Montreal city councillor Marvin Rotrand says he is unimpressed with the way Quebec's anti-corruption squad handled itself while descending on city hall and six borough offices on Tuesday.
"They were seeking some documents which they could probably have gotten just as easily by being more discreet, by sending one or two police officers with a warrant to talk to the general director at city hall and the directors of the boroughs," he said.
"If they were trying not to tip somebody off, they probably did."
Rotrand said Montrealers are living in an atmosphere of hysteria that dates back to before last September's provincial election.
"Everybody was presumed to be guilty, and yet, what we've seen, despite an inquiry … there's been actually very, very few charges," said Rotrand.
In all, 125 agents with Quebec's anti-corruption squad (UPAC) went searching for documents at city hall and six borough offices: Anjou, Verdun, Côte-des-Neiges–Notre-Dame-de-Grâce, St-Laurent, Lachine and Saint Léonard. The offices of former majority party Union Montréal were also targeted in the raids.
The raids are related to a $100,000 bill, which investigators believe is tied to allegations of illegal fundraising practices within the Union Montréal party, according to sources cited by Radio-Canada.
The bill was allegedly split in five to conceal the total amount.
"I really don't know what to make [of it]," said Rotrand. "We have to have confidence in the police department, but … there were really a lot of legitimate questions to ask about this."
The Notre-Dame-de-Grâce–Côte-des-Neiges borough says it's co-operating fully with UPAC. In a statement, the borough said UPAC investigators showed "professionalism" and "courtesy" during yesterday's raids.
Public security minister asks for Montrealers' trust
Quebec's public security minister says Montrealers should retain their faith in public institutions after anti-corruption raids at Montreal City Hall and several borough offices yesterday.
Public Security Minister Stéphane Bergeron said Wednesday the public should have confidence in the government.
"If [Montrealers] must have confidence in certain individuals, I don't know, but they must have confidence in their institutions," he said.
"Of course, the best situation would be one there would be no suspicion of wrong-doing … but there has been wrongdoing, so … we have to [get] to the bottom of these things," said Jean-François Lisée, the minister responsible for Montreal.

*Dataset excerpts*.
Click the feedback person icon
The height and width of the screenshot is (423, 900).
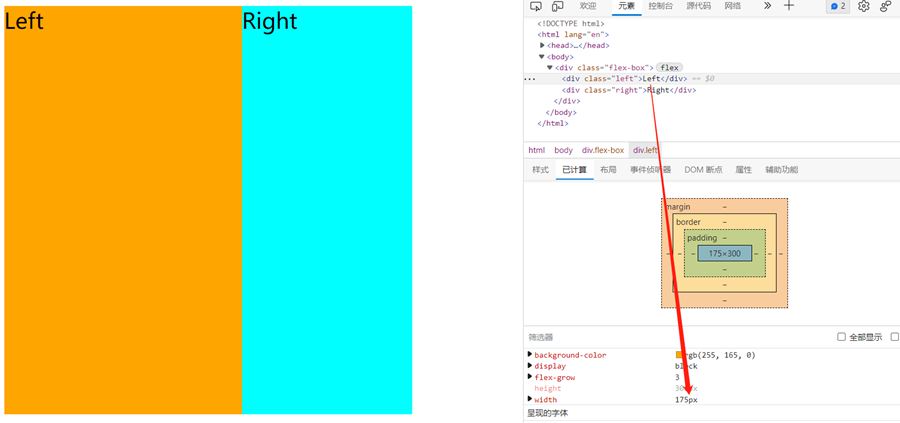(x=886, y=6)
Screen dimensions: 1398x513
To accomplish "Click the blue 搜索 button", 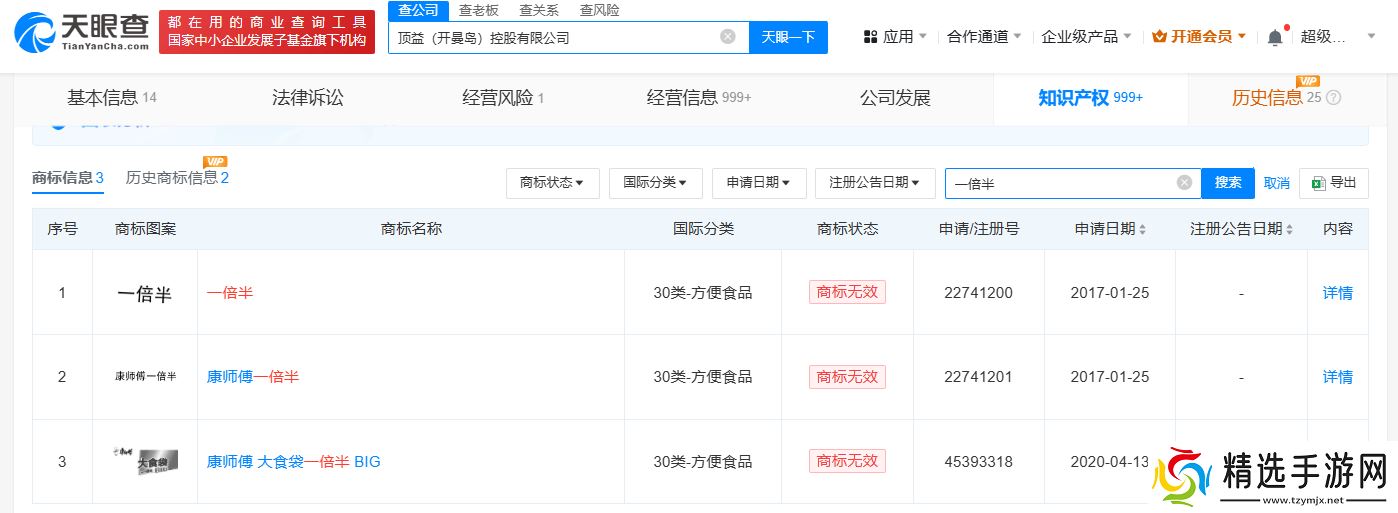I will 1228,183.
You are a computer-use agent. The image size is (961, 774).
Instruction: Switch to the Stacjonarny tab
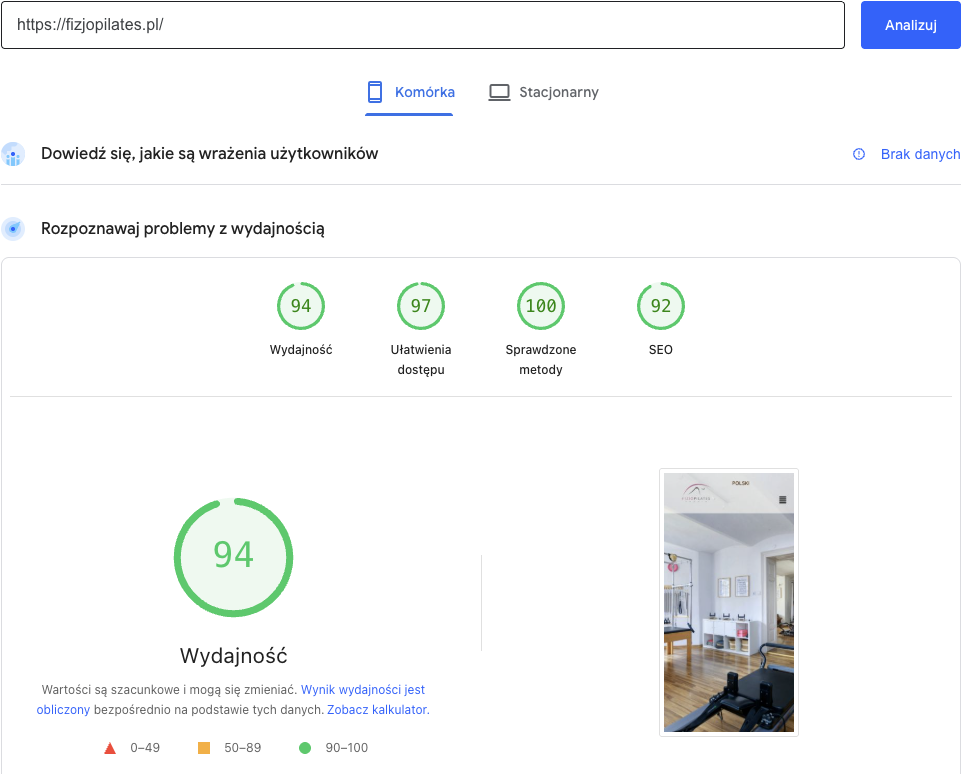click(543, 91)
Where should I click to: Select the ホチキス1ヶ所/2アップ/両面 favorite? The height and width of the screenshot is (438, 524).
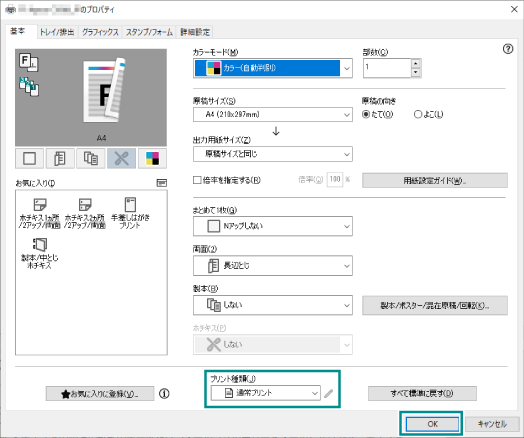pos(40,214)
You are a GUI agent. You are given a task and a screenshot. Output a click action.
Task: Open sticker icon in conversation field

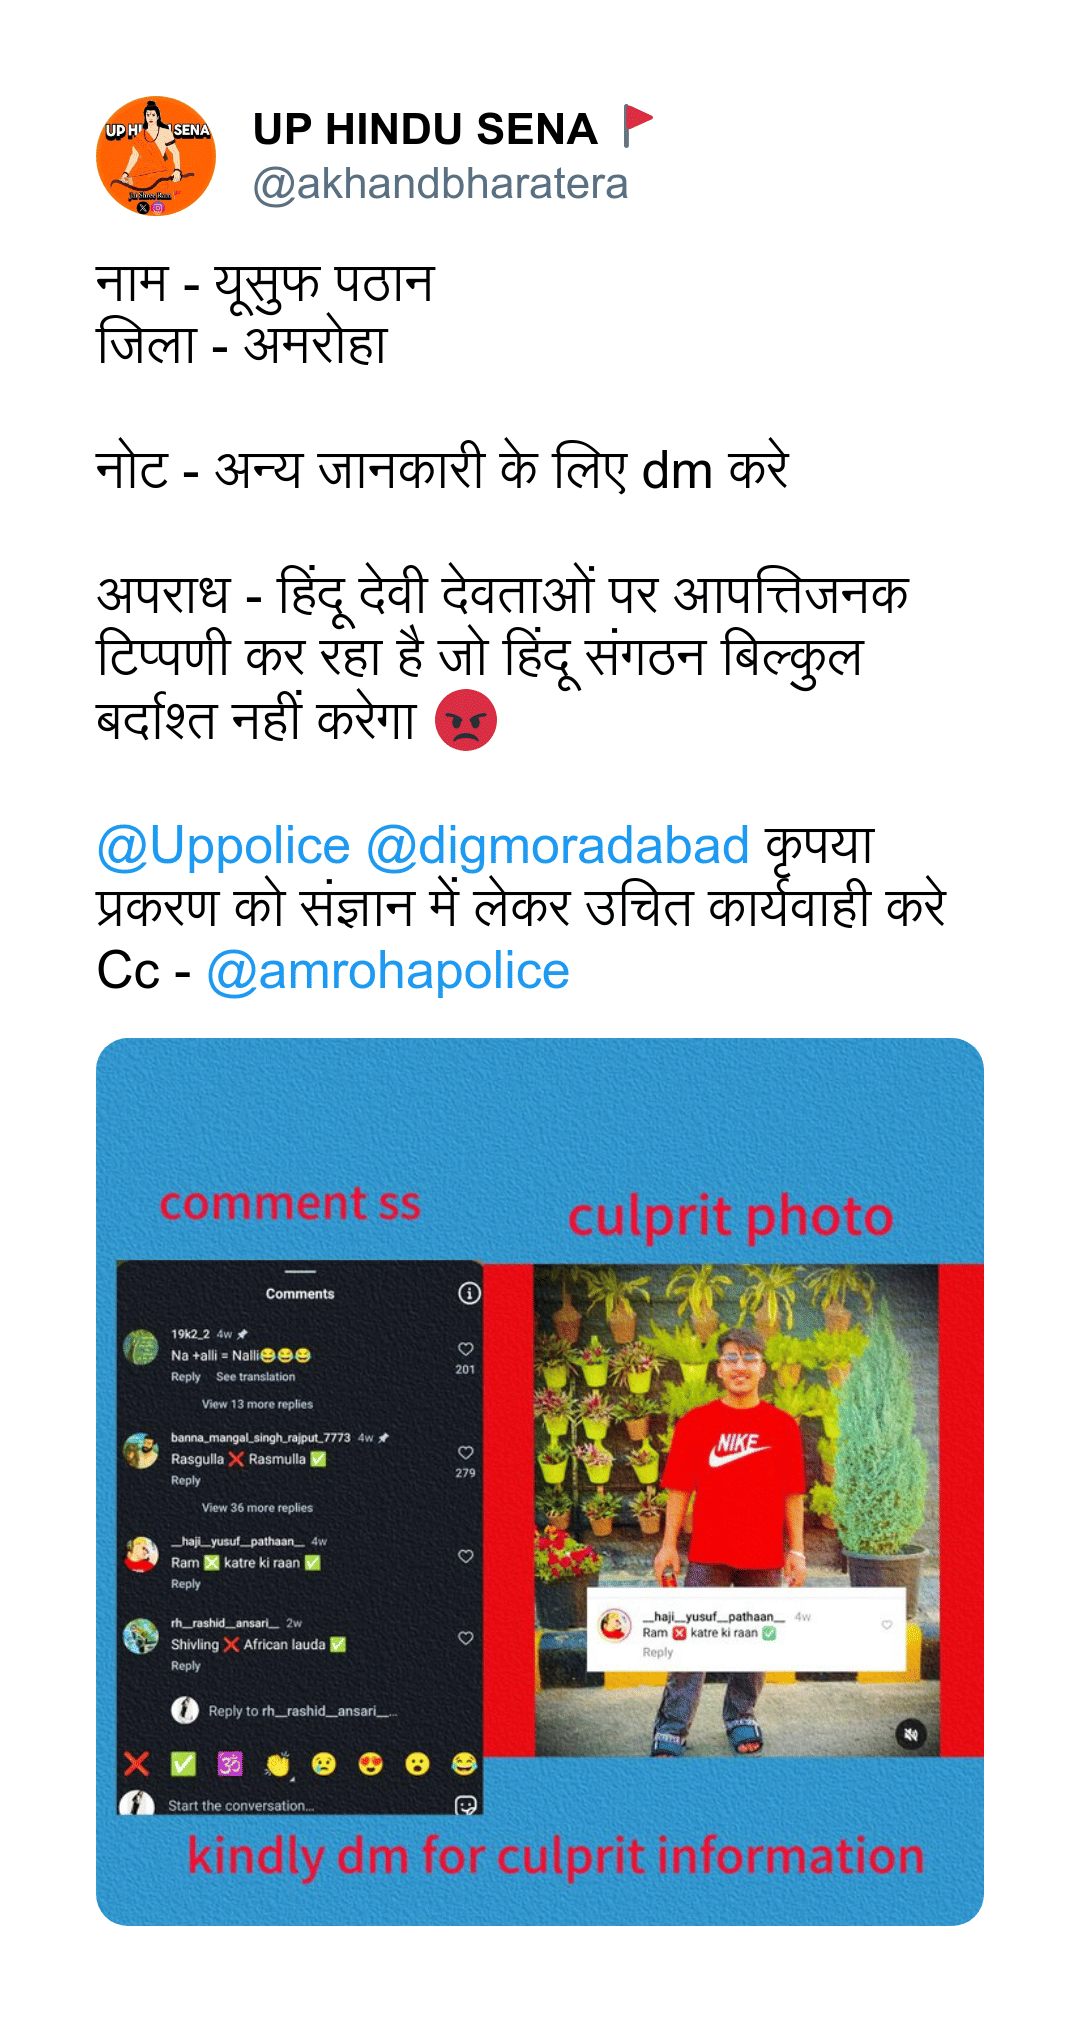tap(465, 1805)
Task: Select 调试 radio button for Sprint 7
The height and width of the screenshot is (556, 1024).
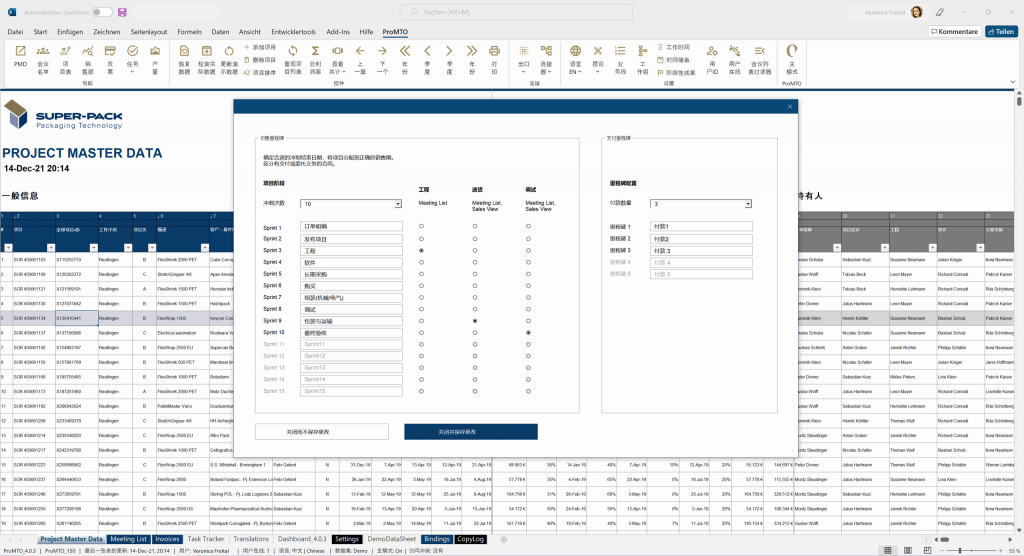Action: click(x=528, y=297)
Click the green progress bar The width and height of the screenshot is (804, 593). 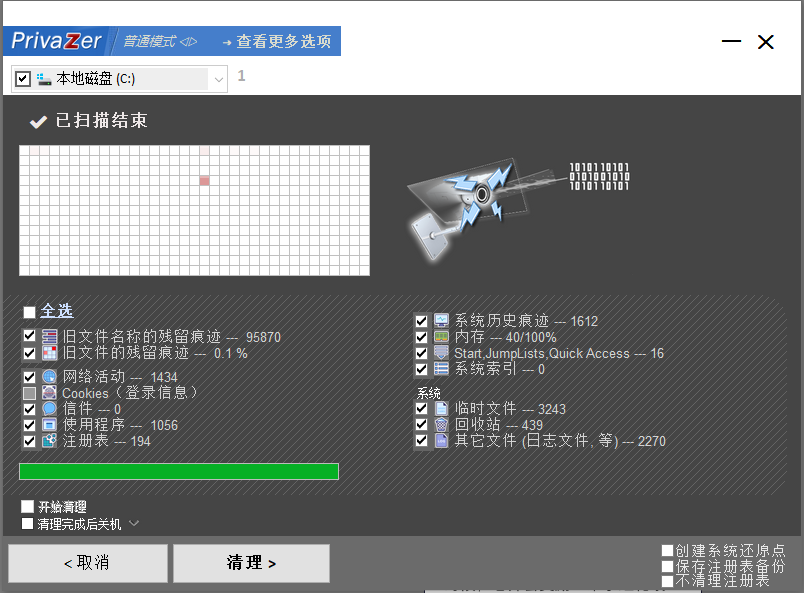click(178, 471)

*Brief A*.
Answer from the article on the Montreal raids:
(i) How many agents with Quebec's anti-corruption squad searched for documents?
(ii) What was the amount of the bill that the raids relate to?
(iii) Who is named as the minister responsible for Montreal?
*Brief B*. Reproduce the part of the article on the Montreal raids that opens with the words "In all, 125" and closes with "the total amount.".
Rely only on the text about the Montreal raids, not on the data.

*Exercise result A*.
(i) 125 agents.
(ii) $100,000.
(iii) Jean-François Lisée.

*Exercise result B*.
In all, 125 agents with Quebec's anti-corruption squad (UPAC) went searching for documents at city hall and six borough offices: Anjou, Verdun, Côte-des-Neiges–Notre-Dame-de-Grâce, St-Laurent, Lachine and Saint Léonard. The offices of former majority party Union Montréal were also targeted in the raids.
The raids are related to a $100,000 bill, which investigators believe is tied to allegations of illegal fundraising practices within the Union Montréal party, according to sources cited by Radio-Canada.
The bill was allegedly split in five to conceal the total amount.